LONDON — Noel Coward’s brittle and pathetic self-portrait of the matinee idol as the center of the universe is preserved more or less under glass in the National Theatre’s glossy new production.

The play is set in 1939, but the outbreak of World War II doesn’t add up to a hill of beans compared to the life and loves of Garry Essendine (Alex Jennings), who is king, and possibly sometimes queen, of all he surveys in his tightly sycophantic and highly theatrical world.

present laughhter Sara Stewart Alex Jennings x325“Present Laughter” is the kind of dated, middle-class artifice in which someone says, “Cynthia, darling, it’s Daphne. I’m at Garry’s,” and it’s supposed to mean something.
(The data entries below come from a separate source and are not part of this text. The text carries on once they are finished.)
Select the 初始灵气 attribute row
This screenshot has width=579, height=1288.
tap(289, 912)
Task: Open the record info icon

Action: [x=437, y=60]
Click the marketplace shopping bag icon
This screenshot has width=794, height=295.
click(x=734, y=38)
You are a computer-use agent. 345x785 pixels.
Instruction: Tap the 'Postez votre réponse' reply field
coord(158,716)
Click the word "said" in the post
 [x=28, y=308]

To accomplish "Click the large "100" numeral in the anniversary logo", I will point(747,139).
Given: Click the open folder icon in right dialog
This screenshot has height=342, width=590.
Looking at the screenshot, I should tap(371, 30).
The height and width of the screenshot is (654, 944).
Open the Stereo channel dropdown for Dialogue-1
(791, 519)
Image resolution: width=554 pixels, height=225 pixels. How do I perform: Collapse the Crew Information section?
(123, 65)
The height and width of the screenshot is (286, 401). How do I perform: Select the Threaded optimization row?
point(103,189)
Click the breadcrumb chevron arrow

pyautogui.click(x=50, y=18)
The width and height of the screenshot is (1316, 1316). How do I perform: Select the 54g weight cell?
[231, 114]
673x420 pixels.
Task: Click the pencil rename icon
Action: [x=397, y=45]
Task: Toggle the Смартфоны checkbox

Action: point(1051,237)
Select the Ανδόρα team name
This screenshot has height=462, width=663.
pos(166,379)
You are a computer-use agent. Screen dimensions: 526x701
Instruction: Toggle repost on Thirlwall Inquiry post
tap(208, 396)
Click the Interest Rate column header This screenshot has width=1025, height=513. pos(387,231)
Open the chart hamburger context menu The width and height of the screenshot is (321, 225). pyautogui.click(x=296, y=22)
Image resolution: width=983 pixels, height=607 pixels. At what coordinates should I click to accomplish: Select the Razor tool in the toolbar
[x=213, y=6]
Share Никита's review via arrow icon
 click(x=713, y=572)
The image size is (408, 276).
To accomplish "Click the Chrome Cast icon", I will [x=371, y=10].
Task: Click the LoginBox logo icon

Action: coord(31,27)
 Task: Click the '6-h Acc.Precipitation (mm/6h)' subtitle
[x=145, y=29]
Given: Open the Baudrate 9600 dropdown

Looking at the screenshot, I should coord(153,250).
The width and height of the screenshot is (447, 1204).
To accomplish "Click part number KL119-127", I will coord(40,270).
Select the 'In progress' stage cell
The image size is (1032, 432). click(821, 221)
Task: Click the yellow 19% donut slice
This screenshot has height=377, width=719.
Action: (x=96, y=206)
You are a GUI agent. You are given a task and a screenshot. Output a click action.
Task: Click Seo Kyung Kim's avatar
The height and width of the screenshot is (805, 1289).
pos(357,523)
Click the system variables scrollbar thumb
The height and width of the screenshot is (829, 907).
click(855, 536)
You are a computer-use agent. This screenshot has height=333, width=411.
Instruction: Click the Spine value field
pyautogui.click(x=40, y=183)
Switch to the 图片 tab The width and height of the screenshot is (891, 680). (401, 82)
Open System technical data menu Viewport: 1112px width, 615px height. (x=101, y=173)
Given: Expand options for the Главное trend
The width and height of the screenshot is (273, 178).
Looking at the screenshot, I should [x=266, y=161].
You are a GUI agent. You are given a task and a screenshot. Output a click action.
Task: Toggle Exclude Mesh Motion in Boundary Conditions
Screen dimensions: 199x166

Daphne (Amy Hall) is what would later be called a groupie, but as the play was written in the days when British theater was heavily censored, she has spent the night at the boulevardier’s house only because she lost her own “latch key,” and even then stayed in the spare room.

Little does she know that she has entered a well-oiled and predictable environment in which the grand seducer is coddled and fussed over by a coterie that includes secretary, housekeeper, valet and an estranged but not quite ex-wife. The latter, Liz (Sara Stewart), is of course still in love with Essendine and is always there to help him brush off his conquests.

The fading lothario swans through life with labored insouciance and a carefully manufactured air of indifference to the malicious fate that has caused him to be so handsome, charming and desirable. Cosseted by his entourage of adoring women — and men — he is a star required constantly to twinkle.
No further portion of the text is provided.